La primera sorpresa es la dimensión de este Second Wind 2005, que surge en medio de la hermosa dehesa de Montenmedio como una construcción procedente de una civilización antigua, como una fantasía mítica: una portada rojiza excavada en una elevación de terreno cubierto de hierba verde. Sobresale una breve cúpula negra, enmarcada en un hueco cuadrado pero con una suerte de forma triangular, que remite a una pirámide invertida.

Un camino negro, como asfaltado, da paso al espacio interior, donde ya la cúpula muestra una forma de vasija ancestral, recubierta de losetas negras, en contraste con unos paramentos de cemento teñido de rojo -como la tierra de la Arizona del Roden Crater, la gran obra in progress de Turrell-, que descansa sobre una piscina de aguas esmeralda, rebosantes por un murete negro y brillante hacia un canalón que al anochecer se ilumina de azul añil. El suelo es ahora un granito rojizo sin pulimentar. Los cuatro elementos, el agua, la tierra, el fuego, el aire, se hacen presente en torno al espectador, que ha de recorrer, como en una peregrinación, el camino en torno a la stupa.

Allí, bajo una cúpula blanca presidida por un óculo que recuerda al del Panteón romano, una bancada recorre el espacio adosada a la pared. El asiento está inclinado hacia atrás, para facilitar la actitud de contemplación del cielo que se muestra en el gran ojo y que se refleja en el suelo, justo debajo, en una pieza azulada, como su espejo.

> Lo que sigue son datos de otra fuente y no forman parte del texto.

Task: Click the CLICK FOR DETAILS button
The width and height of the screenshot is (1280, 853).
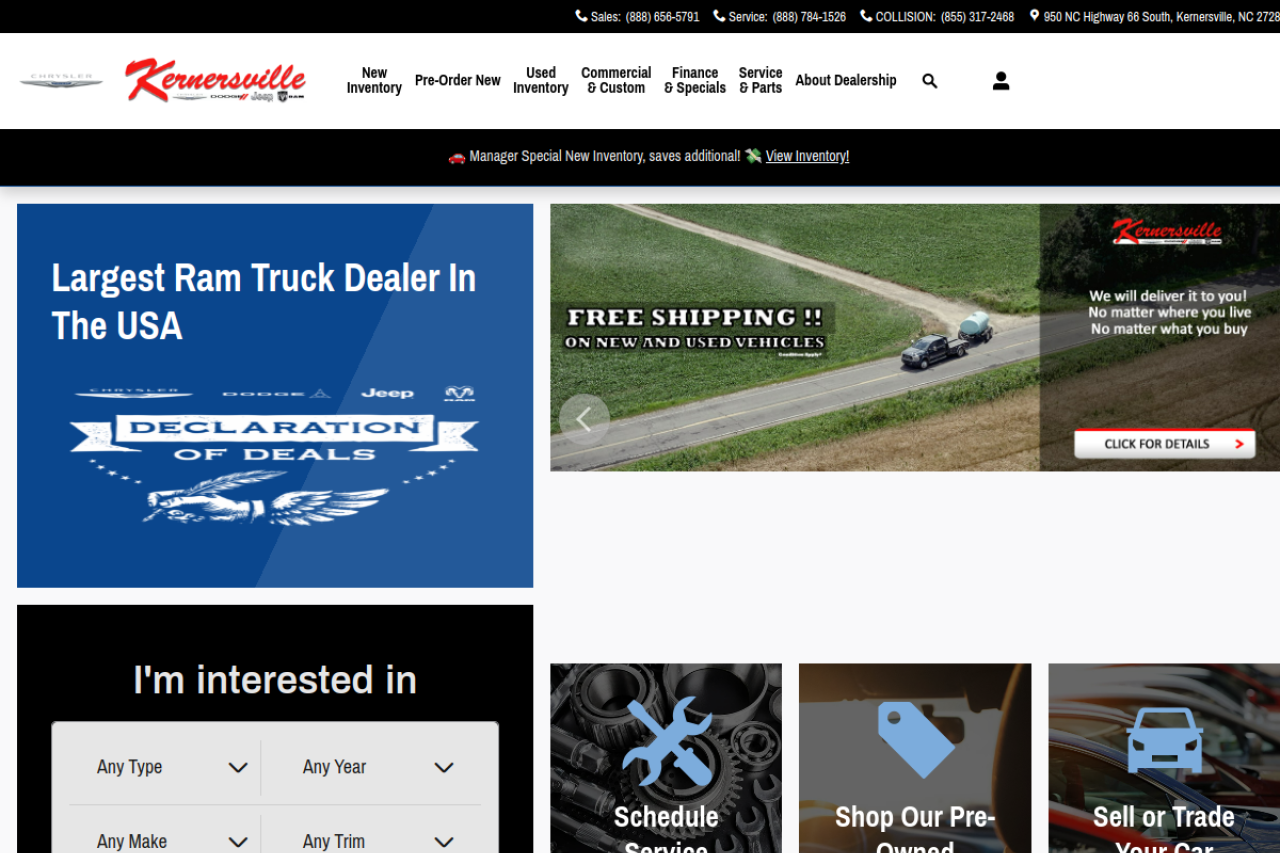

A partir de ahí, es preciso abrirse a la experiencia de la luz que Turrell ha dispuesto, con la ayuda del crepúsculo pero con una sabia y precisa ingeniería lumínica, que combina técnicas avanzadas y diversas -neón, led-, pero que, como en los buenos espectáculos de magia, es mejor no conocer.

Durante 45 minutos todo será ver y sentir. Por el ojo de la stupa pasa el azul profundo, aunque fuera el verdadero cielo es grisáceo, y el interior de la cúpula se ilumina suavemente en tonos que varían a medida que el óculo va mostrando todos los azules, pero también los verdes, los anaranjados, el oro, el lila, el violeta, de nuevo el azul, y pasan algunos pájaros y se ven salir algunas estrellas.

El viento que azota los árboles en este atardecer pone una banda sonora singular, entre monumental y épica, al espectáculo de la luz. El final resulta espectacular. Sobrecogedor. Y no cuento más. Quizá haya dicho demasiado y de manera ingenua o simplista. Lo mío, a fin de cuentas, no es más que periodismo. Hay que ir a verlo y, sobre todo, a sentirlo.